Direction:
Reproduce the lines in the dataset records below verbatim, from the line with "Click the up arrow on the scrollbar" up to and including the line with "Click the Name".

Dataset records:
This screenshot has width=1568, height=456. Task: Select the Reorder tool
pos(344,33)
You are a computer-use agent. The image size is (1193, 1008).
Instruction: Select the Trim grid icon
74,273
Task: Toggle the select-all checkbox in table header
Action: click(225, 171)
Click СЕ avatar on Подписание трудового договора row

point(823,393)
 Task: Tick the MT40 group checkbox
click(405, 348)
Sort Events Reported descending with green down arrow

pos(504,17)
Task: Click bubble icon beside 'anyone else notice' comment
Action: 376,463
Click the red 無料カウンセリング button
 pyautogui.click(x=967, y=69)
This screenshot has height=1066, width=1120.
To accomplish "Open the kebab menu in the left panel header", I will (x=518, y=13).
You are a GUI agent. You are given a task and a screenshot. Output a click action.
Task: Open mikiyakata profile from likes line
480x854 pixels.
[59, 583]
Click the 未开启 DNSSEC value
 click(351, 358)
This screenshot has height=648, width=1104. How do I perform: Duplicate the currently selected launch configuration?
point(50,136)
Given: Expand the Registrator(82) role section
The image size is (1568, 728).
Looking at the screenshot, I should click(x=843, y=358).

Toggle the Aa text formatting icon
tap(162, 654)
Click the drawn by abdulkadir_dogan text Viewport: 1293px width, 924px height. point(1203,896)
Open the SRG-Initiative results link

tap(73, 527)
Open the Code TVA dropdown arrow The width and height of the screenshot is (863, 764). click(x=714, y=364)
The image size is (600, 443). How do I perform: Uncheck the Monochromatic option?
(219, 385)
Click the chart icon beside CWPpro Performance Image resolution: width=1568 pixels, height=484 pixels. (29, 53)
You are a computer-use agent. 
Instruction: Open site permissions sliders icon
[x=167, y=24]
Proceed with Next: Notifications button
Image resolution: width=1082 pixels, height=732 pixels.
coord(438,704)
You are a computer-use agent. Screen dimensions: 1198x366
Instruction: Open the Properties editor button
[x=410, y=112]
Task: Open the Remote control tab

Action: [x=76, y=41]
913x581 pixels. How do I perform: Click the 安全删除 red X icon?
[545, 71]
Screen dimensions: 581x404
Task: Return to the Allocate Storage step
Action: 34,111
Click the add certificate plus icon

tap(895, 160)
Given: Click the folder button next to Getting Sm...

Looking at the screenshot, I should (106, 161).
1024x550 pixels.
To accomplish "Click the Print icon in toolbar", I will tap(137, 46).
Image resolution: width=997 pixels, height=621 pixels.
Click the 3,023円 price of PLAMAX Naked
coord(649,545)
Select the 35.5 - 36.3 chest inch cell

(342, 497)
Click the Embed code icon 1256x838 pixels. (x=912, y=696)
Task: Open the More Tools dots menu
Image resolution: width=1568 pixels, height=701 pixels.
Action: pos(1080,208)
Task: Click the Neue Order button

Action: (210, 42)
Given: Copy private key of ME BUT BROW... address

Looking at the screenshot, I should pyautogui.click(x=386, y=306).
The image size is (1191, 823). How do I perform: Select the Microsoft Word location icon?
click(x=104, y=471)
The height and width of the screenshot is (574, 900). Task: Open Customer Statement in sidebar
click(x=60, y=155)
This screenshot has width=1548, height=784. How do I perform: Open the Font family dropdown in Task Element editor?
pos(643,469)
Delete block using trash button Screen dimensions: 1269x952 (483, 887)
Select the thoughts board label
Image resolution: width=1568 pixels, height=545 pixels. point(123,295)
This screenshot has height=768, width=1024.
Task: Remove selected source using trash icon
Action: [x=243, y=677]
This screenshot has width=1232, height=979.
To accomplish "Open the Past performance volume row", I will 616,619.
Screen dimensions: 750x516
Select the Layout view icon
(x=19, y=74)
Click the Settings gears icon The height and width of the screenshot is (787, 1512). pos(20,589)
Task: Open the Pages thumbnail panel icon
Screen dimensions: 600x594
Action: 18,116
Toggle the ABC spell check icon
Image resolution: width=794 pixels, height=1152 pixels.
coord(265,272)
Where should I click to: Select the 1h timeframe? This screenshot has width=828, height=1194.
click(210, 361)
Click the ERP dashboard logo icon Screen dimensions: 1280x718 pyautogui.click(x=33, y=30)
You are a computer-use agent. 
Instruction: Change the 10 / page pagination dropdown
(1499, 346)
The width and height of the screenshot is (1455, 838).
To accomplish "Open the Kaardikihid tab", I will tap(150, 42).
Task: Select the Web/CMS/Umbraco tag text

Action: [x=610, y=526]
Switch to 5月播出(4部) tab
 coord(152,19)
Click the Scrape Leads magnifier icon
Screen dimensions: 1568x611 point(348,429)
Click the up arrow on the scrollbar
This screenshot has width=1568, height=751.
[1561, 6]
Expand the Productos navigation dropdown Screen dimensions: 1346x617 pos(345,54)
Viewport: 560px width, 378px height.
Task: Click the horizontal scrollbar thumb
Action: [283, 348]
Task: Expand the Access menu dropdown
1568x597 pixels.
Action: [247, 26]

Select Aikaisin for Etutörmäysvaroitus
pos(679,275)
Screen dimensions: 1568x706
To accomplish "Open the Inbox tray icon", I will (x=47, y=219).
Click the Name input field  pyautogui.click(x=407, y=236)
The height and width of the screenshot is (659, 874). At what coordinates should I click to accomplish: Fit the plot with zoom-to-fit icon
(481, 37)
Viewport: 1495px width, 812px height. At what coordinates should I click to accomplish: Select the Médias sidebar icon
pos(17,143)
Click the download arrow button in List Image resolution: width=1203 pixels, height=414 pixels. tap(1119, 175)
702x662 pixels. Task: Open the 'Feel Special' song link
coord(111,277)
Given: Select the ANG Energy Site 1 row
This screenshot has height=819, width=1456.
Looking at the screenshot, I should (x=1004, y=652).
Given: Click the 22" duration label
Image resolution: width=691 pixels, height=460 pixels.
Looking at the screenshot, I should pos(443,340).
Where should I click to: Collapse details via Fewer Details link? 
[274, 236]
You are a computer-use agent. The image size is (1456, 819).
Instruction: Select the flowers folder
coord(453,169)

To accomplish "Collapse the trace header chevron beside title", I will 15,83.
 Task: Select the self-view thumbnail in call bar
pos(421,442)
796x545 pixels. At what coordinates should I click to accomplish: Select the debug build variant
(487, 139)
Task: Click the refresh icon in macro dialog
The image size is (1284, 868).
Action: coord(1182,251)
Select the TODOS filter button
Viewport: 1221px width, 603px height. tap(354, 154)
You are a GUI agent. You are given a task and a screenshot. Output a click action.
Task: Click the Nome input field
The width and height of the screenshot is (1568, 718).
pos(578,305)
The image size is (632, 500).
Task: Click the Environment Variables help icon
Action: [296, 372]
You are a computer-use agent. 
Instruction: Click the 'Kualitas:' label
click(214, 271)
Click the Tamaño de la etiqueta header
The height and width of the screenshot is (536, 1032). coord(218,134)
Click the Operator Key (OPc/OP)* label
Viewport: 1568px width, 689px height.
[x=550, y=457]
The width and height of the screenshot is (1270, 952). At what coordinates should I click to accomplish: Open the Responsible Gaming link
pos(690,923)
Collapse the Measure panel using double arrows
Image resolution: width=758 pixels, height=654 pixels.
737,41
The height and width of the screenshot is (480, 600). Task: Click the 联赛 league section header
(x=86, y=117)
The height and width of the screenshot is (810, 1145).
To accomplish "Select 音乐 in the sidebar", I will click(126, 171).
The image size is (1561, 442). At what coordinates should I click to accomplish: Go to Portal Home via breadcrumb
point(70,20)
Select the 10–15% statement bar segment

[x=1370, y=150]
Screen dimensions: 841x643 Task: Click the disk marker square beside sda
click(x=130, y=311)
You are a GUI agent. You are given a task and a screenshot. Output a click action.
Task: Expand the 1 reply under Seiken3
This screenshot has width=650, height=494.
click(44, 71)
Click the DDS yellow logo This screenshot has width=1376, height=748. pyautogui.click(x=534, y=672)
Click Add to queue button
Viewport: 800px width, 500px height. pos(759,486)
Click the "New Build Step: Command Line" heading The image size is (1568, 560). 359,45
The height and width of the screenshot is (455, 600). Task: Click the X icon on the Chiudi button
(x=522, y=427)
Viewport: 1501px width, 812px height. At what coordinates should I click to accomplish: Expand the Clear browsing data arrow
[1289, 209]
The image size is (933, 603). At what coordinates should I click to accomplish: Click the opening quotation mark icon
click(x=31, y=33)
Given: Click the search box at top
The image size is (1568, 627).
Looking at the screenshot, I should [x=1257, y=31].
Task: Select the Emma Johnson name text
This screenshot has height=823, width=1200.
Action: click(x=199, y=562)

Result of the task:
Click the up arrow on the scrollbar
This screenshot has width=1568, height=751.
[1561, 6]
Expand the Productos navigation dropdown Screen dimensions: 1346x617 pos(345,54)
Viewport: 560px width, 378px height.
Task: Click the horizontal scrollbar thumb
Action: [283, 348]
Task: Expand the Access menu dropdown
1568x597 pixels.
Action: [247, 26]

Select Aikaisin for Etutörmäysvaroitus
pos(679,275)
Screen dimensions: 1568x706
To accomplish "Open the Inbox tray icon", I will (x=47, y=219).
Click the Name input field  pyautogui.click(x=407, y=236)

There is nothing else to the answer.